В гостиной старушка в очередной раз собрала карты, оставила только даму бубен. Тасовала колоду. Вытянула из неё одну карту и накрыла даму. А затем поделила колоду и положила с четырёх сторон, с каждой открыла по три карты, и по две – в промежутках. А затем отсчитала по три, а четвёртой снова накрыла даму, зашамкала:
– Откладываем две карты фортунки в сторонку! Берём шо на сердце – их четыре. Хлавна эта! – забрала карту, которой была накрыта дама бубен и отложила. Продолжила гадать:
– Для тебя, для сердца, для дома, шо было, шо будет, чем сердце успокоитси… – разложила столбцы. Глянула, что-то зашептала про себя, снова собрала, часть откинула. Наконец оставила себе несколько карт и внимательно посмотрела, что вышло. В глазах мелькнула внезапная тревога, на мгновение лицо пронзил страх, она бросила карты, обернулась, хотела перекреститься на икону, подняла руку, но образ был прикрыт полотенцем. Старуха сжалась в комок, стала снова мешать, ладони дрожали. Подняла взгляд на внучку. Та ничего не заметила – влюблённо смотрела на своего приятеля. Старуха скрыла тревогу под ласковой улыбкой, стала вещать:
– Всё у тебя, внучешка, будет хорошо. Во, смотри сама, – повернула карты Надежде: – муж у тебя хотовый рядом сидит. Во, видишь трефовые карточки – свадьба скоро, а там и хоре небольшое, но зато наследство получишь – туз червовый, мой дом значить! Ох, десятка пик не к месту – призрачные надежды. Не продавай мой дом, милая. Смотри, очах у тебя семейный, детишек шо семеро по лавкам! Счастья полны закрома…

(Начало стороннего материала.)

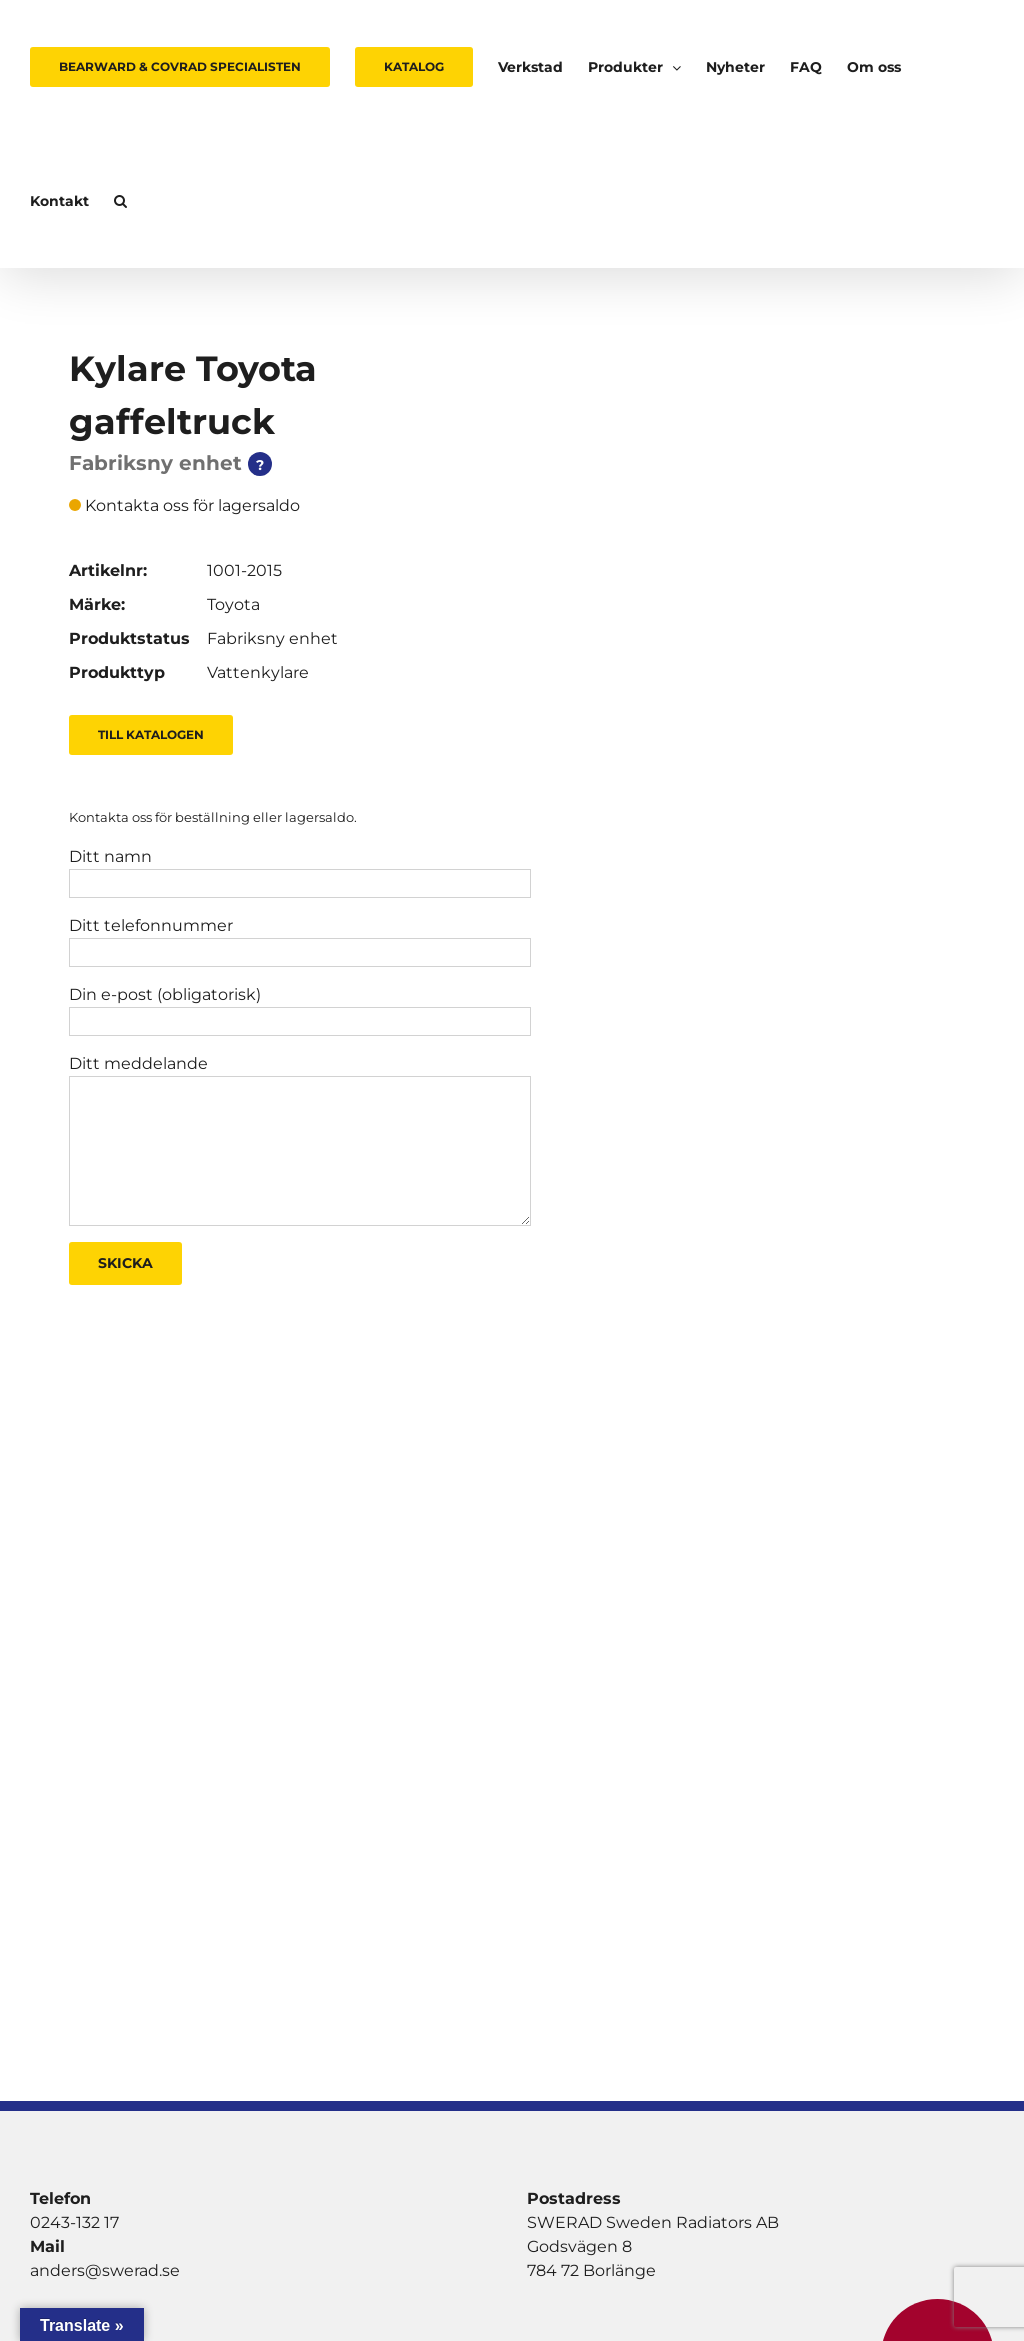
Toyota (233, 604)
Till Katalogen (151, 734)
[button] (120, 201)
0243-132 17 (74, 2222)
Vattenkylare (258, 672)
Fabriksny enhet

Открылась дверь кухни, и появилась мать Надежды. Старушка с опаской оглянулась на неё и быстро свалила карты в кучу, начала собирать их в колоду, качала головой:
– Эх, счастливые вы ребятки! Сколько вас хорошего ожидат! Но дом не продавайте мой, живите в нём… добро наживайти… Мать Надежды услышала пожелание, раздражённо перебила:
– Да что ж ты заладила про свой дом? Смотри вон, какой он старый, скоро сгниёт. Ты, мама, – всё напутала! У тебя в прошлом какой валет первым выпал? Пиковый! Значит, гадание в шутку обратилось… Помнишь, как ты мне по молодости гадала, и где же мой муж – объелся груш? Даже под венцом не была! – с укором покачала головой: – Говорят, дети расплачиваются за грехи родителей… Старуха недовольно поморщилась, голосок нервно задрожал:
– Каки таки хрехи, дочешка, жили после войны впрохолодь, как мохли выживали… и не путай меня, ты на кухню ходила, я тебе ховорю трефовый! Всё будет, шо я сказала! Не мешай деткам, – она обиженно поджала губы, недовольно засопела сморщенным носиком, продолжила собирать карты. – Ну, всё закончили, пора и спать, а я вот помолюсь за хадание – нечисто это дело!